Carbo Loading for Marathons: What to Eat and When

Carbo Loading for Marathons: What to Eat and When

Highlights:

  • It is essential that you take on enough energy before a half or full marathon by loading up on carbohydrates, which will help ensure the race goes to plan and that you don’t hit the wall.
  • The main sources of energy used during a marathon are carbohydrates and fats. Which of those two we depend on more is reliant upon our running speed or intensity.
  • Carbs that we eat prior to a race should be easily digestible and low in fiber, for instance, white bread and white rice, meaning that we should avoid carbs that are high in fiber, such as brown rice and whole wheat bread.a

Why is carbo loading important for marathon runners?

In addition to training, the food we eat or the energy we take on plays a crucial role in preparing our body to run long distances. Many long-distance runners will be aware that before running a half or full marathon, it is necessary to load up on carbohydrates. This way of thinking comes from the basic facts involved with how the body uses up its energy stores, with the main stores that marathon runners rely upon are carbohydrates and fats. Which of these stores we primarily use during a race depends entirely on the speed or intensity that we run at. The faster we run, the more carbohydrates are used.

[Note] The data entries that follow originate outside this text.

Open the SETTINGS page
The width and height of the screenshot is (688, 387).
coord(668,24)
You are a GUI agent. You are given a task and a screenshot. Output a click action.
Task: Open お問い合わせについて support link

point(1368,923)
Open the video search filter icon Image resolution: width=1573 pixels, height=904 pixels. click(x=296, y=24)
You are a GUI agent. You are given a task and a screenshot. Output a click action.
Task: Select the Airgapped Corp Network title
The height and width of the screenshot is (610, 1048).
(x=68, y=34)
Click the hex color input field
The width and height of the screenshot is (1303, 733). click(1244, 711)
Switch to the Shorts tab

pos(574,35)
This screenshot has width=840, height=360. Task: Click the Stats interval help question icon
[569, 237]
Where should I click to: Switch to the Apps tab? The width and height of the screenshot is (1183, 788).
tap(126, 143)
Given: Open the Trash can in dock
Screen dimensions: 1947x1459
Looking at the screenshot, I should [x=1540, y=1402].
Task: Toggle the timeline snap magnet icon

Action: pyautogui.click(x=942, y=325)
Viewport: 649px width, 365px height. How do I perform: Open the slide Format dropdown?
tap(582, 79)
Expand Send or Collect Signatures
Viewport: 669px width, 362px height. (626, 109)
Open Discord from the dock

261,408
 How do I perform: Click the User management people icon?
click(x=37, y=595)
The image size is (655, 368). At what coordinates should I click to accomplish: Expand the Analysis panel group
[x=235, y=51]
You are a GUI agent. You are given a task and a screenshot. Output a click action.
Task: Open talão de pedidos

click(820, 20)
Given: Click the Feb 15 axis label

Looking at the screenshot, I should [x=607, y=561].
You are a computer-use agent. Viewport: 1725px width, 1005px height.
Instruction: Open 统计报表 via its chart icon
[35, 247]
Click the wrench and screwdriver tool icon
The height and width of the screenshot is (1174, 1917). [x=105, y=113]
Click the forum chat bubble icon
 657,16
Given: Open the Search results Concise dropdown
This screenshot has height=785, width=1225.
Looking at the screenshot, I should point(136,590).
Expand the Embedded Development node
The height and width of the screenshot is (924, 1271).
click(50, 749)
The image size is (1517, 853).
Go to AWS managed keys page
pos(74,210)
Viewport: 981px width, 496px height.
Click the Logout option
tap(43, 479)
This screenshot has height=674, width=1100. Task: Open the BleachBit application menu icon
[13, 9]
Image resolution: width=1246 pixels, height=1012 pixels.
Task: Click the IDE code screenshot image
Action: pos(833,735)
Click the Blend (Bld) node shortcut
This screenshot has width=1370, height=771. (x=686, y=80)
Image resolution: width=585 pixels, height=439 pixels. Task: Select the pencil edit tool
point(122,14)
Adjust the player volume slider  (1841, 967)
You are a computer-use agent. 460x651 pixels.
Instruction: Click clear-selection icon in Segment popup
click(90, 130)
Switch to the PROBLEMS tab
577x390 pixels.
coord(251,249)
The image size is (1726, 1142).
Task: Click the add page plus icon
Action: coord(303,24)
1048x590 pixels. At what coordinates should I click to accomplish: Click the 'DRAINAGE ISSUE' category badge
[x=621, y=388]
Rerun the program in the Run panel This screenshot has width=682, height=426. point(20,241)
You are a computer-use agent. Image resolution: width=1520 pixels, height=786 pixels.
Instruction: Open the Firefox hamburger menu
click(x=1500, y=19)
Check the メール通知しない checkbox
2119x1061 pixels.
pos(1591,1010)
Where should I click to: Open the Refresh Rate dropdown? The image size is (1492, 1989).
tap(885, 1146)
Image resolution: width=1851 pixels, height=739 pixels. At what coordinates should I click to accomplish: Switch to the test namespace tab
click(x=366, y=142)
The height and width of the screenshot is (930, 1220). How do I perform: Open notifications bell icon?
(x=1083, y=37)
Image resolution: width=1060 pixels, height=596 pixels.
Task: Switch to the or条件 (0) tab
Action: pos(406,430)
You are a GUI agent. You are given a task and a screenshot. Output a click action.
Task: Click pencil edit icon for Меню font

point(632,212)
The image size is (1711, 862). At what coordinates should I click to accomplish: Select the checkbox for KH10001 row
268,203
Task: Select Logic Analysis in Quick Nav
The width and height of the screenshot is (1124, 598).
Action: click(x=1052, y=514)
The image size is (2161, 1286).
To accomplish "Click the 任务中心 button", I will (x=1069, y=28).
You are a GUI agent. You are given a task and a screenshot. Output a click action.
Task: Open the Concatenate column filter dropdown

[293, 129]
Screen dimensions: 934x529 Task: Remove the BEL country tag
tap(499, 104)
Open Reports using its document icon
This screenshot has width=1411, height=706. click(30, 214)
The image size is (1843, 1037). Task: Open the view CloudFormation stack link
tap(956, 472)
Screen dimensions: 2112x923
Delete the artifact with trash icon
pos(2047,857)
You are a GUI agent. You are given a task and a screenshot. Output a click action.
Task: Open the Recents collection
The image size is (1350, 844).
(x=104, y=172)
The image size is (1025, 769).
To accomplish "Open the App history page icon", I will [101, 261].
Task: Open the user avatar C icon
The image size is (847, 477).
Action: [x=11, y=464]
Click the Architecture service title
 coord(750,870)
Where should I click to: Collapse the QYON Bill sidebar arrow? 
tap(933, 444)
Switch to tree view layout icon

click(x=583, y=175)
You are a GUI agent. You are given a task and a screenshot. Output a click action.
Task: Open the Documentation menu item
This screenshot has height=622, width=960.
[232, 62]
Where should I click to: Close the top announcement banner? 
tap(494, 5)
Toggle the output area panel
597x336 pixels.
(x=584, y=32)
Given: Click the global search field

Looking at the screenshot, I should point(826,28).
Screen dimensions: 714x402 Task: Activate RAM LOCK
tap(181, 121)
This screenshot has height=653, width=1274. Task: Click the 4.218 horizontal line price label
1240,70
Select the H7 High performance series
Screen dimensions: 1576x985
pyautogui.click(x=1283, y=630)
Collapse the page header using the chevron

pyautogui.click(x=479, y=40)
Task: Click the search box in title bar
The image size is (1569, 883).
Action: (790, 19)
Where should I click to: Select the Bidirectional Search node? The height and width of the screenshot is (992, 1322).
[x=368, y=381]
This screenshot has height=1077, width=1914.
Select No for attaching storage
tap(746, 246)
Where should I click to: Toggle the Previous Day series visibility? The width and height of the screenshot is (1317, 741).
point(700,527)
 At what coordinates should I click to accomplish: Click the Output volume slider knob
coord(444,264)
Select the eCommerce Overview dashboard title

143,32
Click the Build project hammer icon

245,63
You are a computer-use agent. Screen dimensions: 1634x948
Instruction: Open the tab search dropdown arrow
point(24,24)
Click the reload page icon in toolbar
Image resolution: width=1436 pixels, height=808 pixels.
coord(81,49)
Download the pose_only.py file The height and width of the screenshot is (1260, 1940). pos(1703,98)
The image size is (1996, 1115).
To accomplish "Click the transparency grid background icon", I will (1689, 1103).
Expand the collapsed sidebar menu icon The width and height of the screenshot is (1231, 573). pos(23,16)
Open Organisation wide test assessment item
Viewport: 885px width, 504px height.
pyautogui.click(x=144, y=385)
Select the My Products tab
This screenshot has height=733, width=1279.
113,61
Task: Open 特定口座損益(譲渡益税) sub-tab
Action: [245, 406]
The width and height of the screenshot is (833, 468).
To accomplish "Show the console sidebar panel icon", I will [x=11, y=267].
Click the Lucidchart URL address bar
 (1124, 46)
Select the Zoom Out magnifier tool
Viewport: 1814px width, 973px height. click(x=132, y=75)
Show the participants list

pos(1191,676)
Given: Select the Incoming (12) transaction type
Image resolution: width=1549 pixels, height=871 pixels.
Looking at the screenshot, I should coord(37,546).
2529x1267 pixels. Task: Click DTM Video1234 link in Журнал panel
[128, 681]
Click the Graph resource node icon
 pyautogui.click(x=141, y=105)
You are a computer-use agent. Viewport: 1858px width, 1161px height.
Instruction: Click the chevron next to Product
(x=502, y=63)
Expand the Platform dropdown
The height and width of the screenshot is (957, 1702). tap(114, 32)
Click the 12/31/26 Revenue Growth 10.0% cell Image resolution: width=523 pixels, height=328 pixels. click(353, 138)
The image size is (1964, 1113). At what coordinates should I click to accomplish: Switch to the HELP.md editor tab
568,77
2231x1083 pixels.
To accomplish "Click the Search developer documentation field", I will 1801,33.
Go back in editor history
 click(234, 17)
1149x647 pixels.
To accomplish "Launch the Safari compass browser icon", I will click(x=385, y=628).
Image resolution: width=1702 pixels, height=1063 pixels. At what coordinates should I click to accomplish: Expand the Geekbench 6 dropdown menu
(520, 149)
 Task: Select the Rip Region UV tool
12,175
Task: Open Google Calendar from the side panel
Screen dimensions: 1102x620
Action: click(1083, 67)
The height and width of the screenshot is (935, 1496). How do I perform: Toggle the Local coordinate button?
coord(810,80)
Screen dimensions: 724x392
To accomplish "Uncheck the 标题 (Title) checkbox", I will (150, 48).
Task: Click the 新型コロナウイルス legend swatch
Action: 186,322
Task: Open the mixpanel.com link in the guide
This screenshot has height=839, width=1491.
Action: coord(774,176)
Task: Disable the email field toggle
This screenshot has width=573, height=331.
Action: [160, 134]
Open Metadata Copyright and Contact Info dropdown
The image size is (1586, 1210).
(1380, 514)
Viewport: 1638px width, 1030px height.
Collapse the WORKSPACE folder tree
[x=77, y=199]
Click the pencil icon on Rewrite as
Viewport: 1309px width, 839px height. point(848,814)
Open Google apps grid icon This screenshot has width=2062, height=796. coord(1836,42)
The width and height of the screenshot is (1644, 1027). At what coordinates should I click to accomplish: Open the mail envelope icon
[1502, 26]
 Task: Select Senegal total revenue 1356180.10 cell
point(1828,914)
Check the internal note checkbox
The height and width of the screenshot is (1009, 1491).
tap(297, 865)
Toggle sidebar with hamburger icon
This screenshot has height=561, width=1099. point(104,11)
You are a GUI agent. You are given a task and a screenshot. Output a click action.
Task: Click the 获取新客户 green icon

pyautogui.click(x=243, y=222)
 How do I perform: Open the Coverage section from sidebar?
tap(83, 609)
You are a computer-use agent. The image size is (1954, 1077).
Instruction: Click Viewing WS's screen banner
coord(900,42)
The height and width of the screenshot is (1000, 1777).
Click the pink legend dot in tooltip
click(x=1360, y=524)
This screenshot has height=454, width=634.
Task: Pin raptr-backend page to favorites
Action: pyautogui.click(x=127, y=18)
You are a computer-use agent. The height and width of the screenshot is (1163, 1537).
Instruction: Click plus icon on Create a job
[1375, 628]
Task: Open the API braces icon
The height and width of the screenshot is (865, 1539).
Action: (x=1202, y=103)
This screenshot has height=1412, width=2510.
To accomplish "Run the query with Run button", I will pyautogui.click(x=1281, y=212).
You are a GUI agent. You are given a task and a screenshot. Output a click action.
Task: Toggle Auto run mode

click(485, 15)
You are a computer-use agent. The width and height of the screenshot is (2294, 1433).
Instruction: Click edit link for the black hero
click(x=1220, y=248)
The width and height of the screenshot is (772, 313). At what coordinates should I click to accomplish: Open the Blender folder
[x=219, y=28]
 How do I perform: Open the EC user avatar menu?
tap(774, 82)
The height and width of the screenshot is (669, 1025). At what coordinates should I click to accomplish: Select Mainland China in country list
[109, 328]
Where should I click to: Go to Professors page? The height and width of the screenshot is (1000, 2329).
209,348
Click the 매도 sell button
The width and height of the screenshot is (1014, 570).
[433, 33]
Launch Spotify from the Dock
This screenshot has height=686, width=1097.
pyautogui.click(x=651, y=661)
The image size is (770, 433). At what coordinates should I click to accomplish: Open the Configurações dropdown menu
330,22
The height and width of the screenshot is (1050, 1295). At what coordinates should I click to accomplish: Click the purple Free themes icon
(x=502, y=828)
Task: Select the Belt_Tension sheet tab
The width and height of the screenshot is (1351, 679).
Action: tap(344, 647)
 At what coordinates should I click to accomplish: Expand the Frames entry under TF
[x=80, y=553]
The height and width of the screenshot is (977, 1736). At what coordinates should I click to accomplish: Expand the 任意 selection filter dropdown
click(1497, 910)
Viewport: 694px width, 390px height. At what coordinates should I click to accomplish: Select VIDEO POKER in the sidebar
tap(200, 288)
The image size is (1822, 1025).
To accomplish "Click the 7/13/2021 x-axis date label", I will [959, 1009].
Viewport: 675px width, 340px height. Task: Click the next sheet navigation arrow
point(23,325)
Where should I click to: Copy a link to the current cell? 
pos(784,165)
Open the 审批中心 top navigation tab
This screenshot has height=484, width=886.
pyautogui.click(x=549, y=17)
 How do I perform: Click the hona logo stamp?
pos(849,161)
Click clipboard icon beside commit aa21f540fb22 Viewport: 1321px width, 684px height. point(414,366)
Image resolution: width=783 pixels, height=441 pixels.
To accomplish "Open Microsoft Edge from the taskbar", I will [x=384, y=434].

When running, we generally use carbohydrates that are stored as glycogen in our muscles and liver. When our glycogen stores are empty, the body turns to its fat stores, yet the body must work harder to process this form of energy which is why we begin to “hit the wall”. Hence, carbo loading correctly can help ensure our race goes to plan, removing any walls that could potentially hold us up.

The most effective way to carbo load for a marathon

There are numerous recommended methods regarding how we load up on carbs before a race. Some like to load up for the whole week prior to the event, while others will eat anything and everything they can get their hands on to ensure their energy stores are topped up. However, the most effective way to carbo load is detailed below.

Dr. Wilson and his team of researchers looked at 46 marathon runners, studying each of their eating habits for the three days leading up to their race, including during the race itself, at the same time as analyzing their respective body states throughout. They found that only the carbohydrates they ate on the day before and on the morning of the race itself had an impact on the time they took to complete the distance (the runners who ate the most were the fastest). Therefore, the 24–36 hours prior to a race are vital in terms of carbo loading.

What foods should I eat to carbo load effectively?

Carbo loading before this critical time period may not only result in excess body weight (don’t forget you’ll need to carry any excess weight for the whole 42.195-kilometer race) but could also result in stomach and digestive issues.

The food we eat at this crucial time should not just be a buffet of anything we can get our hands on as we do not actually require an increase in calorie intake. We should merely be replacing our normal diet with around 85–95% carbohydrates, ensuring that any carbohydrates taken on are easily digestible and low in fiber, for instance, white rice and white bread. Avoid any carbs that are high in fiber, such as brown rice or whole wheat bread, because these will be more difficult to digest.

When should I eat my carbo loading meals and snacks?

It is recommended that marathon runners eat their final large meal around 12 hours prior to the start of the race to ensure the body has time to transform the food into glycogen stores. Then, around 3–4 hours before the race, additional easy-to-digest carbs should be taken on to ensure those stores are topped up.

Simply put, if our race begins at 4 a.m., we should be loading up before 4 p.m. the previous day and eat a light breakfast after we wake up for the race. By following this advice, I am certain that you’ll all have a full tank of energy ready at the start line of your next big race.